Completa quanto segue:
1 - Ricopia parola per parola il passo del brano da leggere che va da "3.6. Va poi" a "ratione temporis applicabile.".
2 - Stabilisci se ciascuna affermazione concorda con il brano da leggere, rispondendo sì o no e citando testualmente le parole del brano che lo decidono. (a) Gli avvisi di rettifica sono stati notificati nel mese di maggio 2014. (b) Spetta all'OLAF stesso valutare la concreta incidenza dei propri atti ai fini dell'avvio di attività successive. (c) La mancata allegazione delle informazioni interlocutorie inviate dall'OLAF rende invalido l'avviso di accertamento.

====== Brano da leggere ======

Come rilevato, d’altra parte, la concreta incidenza degli atti dell’OLAF ai fini dell’avvio di qualsiasi attività successiva è rimessa alle valutazioni delle autorità nazionali, che, in tali termini, operano in autonomia e nel rispetto delle disposizioni che regolano il procedimento secondo il diritto nazionale, ivi compreso, in particolare, il rispetto delle garanzie del contraddittorio e dei diritti fondamentali dell’Unione.

3.6. Va poi escluso che la mancata allegazione delle informazioni interlocutorie inviate dall’OLAF ovvero il diniego all’accesso comporti una invalidità dell’avviso di accertamento.

Occorre sottolineare, per quanto necessario, che dalla sentenza risulta che i verbali di revisione sono stati notificati, rispettivamente, il 4 e il 18 aprile 2014, mentre gli avvisi di rettifica sono stati notificati il 14 e il 28 maggio dello stesso anno, dunque con l’osservanza del termine di cui al D.Lgs. n. 374 del 1990, art. 11, comma 4 bis, ratione temporis applicabile.

Non è poi controverso, come risulta dalla sentenza impugnata e nulla essendo stato dedotto in contrario sul punto dalla ricorrente, che l’atto impositivo riproduceva il contenuto, quantomeno per gli elementi essenziali, delle citate informative.

====== Righe estratte ======

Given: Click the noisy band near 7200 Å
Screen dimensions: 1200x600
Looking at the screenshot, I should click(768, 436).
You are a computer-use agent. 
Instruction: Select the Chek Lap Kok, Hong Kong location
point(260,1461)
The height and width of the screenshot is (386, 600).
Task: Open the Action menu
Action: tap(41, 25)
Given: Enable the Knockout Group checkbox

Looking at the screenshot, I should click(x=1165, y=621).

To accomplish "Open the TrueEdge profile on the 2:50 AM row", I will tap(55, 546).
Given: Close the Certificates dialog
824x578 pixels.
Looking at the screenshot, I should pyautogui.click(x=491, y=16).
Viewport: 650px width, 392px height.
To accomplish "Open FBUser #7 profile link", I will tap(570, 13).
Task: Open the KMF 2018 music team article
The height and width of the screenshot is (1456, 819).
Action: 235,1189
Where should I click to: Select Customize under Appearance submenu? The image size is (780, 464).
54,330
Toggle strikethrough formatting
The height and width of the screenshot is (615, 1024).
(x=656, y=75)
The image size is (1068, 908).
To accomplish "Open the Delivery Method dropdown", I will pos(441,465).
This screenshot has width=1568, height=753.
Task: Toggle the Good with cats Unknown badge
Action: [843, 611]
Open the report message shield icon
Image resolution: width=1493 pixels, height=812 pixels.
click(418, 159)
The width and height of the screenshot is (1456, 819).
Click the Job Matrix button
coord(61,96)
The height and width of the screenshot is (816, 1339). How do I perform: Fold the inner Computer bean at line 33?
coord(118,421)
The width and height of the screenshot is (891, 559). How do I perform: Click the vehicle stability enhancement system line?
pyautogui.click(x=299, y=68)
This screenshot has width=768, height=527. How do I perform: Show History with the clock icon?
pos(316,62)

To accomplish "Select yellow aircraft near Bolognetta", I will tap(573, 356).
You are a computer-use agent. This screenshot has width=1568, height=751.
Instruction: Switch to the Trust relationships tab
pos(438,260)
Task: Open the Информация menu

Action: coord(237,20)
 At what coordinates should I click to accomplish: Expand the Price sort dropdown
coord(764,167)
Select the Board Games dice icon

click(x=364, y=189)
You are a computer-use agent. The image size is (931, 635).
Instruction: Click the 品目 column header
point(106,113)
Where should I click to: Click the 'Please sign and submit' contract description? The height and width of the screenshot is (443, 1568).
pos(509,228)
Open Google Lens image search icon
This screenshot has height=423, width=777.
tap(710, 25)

======

Soluzioni:
1 -
3.6. Va poi escluso che la mancata allegazione delle informazioni interlocutorie inviate dall’OLAF ovvero il diniego all’accesso comporti una invalidità dell’avviso di accertamento.

Occorre sottolineare, per quanto necessario, che dalla sentenza risulta che i verbali di revisione sono stati notificati, rispettivamente, il 4 e il 18 aprile 2014, mentre gli avvisi di rettifica sono stati notificati il 14 e il 28 maggio dello stesso anno, dunque con l’osservanza del termine di cui al D.Lgs. n. 374 del 1990, art. 11, comma 4 bis, ratione temporis applicabile.

2 -
(a) Sì: "gli avvisi di rettifica sono stati notificati il 14 e il 28 maggio dello stesso anno".
(b) No: "la concreta incidenza degli atti dell’OLAF ai fini dell’avvio di qualsiasi attività successiva è rimessa alle valutazioni delle autorità nazionali".
(c) No: "Va poi escluso che la mancata allegazione delle informazioni interlocutorie inviate dall’OLAF ovvero il diniego all’accesso comporti una invalidità dell’avviso di accertamento".